(Data section begins)

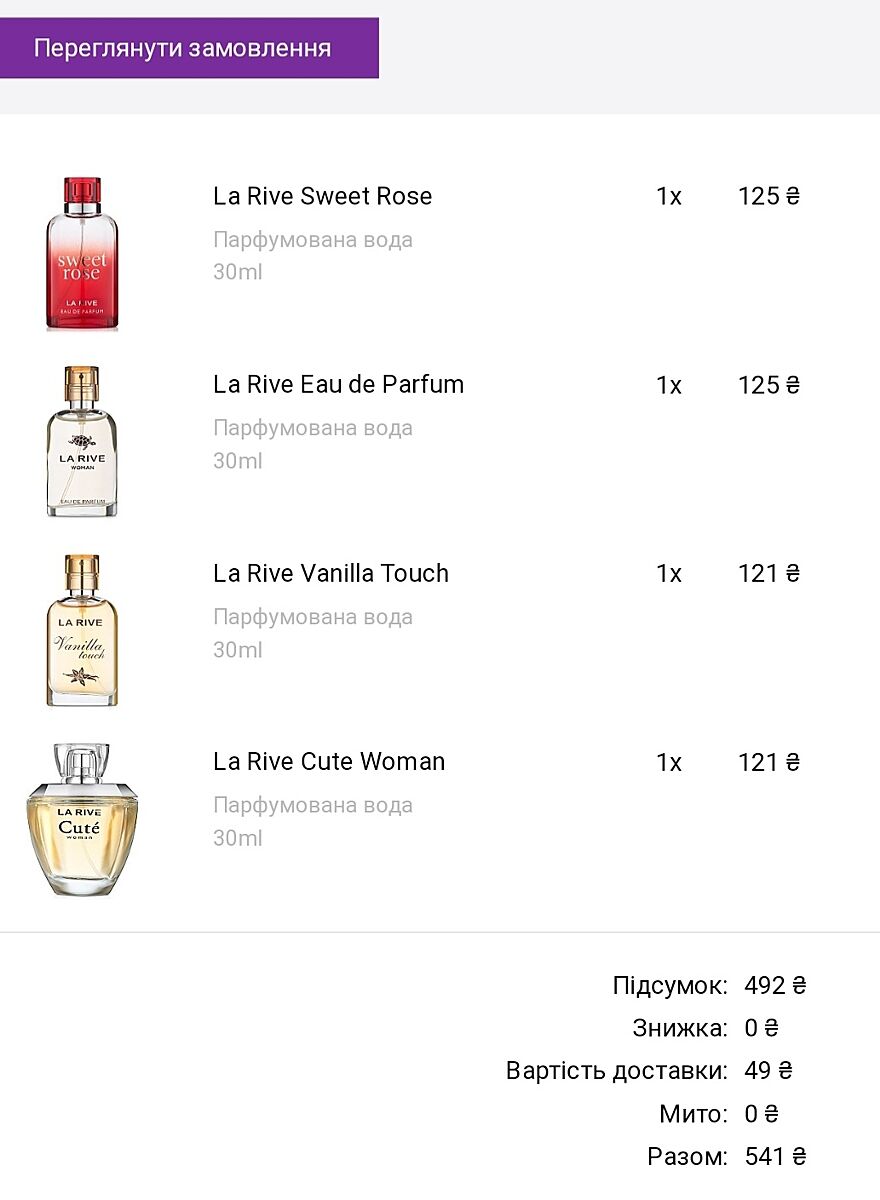Click the La Rive Sweet Rose title
Viewport: 880px width, 1200px height.
click(322, 196)
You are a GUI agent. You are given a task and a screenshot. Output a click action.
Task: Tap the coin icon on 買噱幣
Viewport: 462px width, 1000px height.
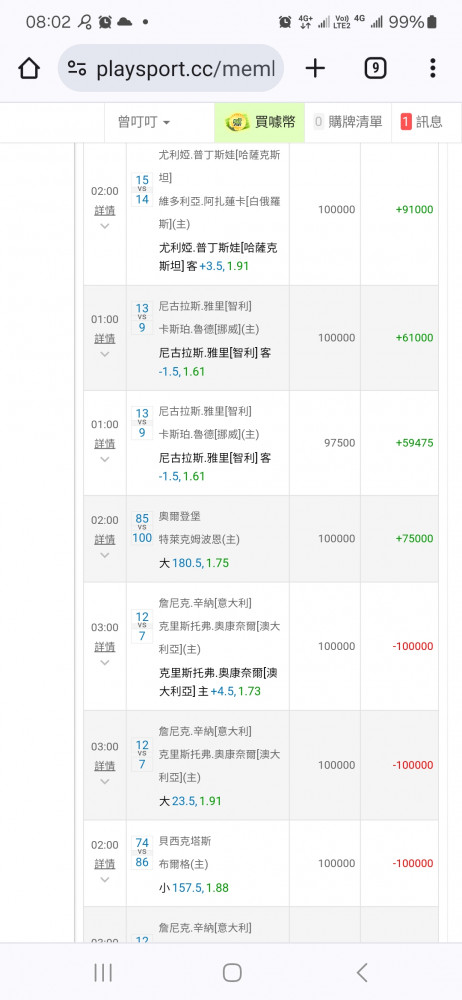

(Data section ends)

_Exercise aim_.
In the records, the line containing "You are a GUI" starts the span and the final line ends it. Output exactly that span, both ends included, with no pictures and nothing else.

_Answer to this task_.
You are a GUI agent. You are given a task and a screenshot. Output a click action.
Task: Tap the coin icon on 買噱幣
Viewport: 462px width, 1000px height.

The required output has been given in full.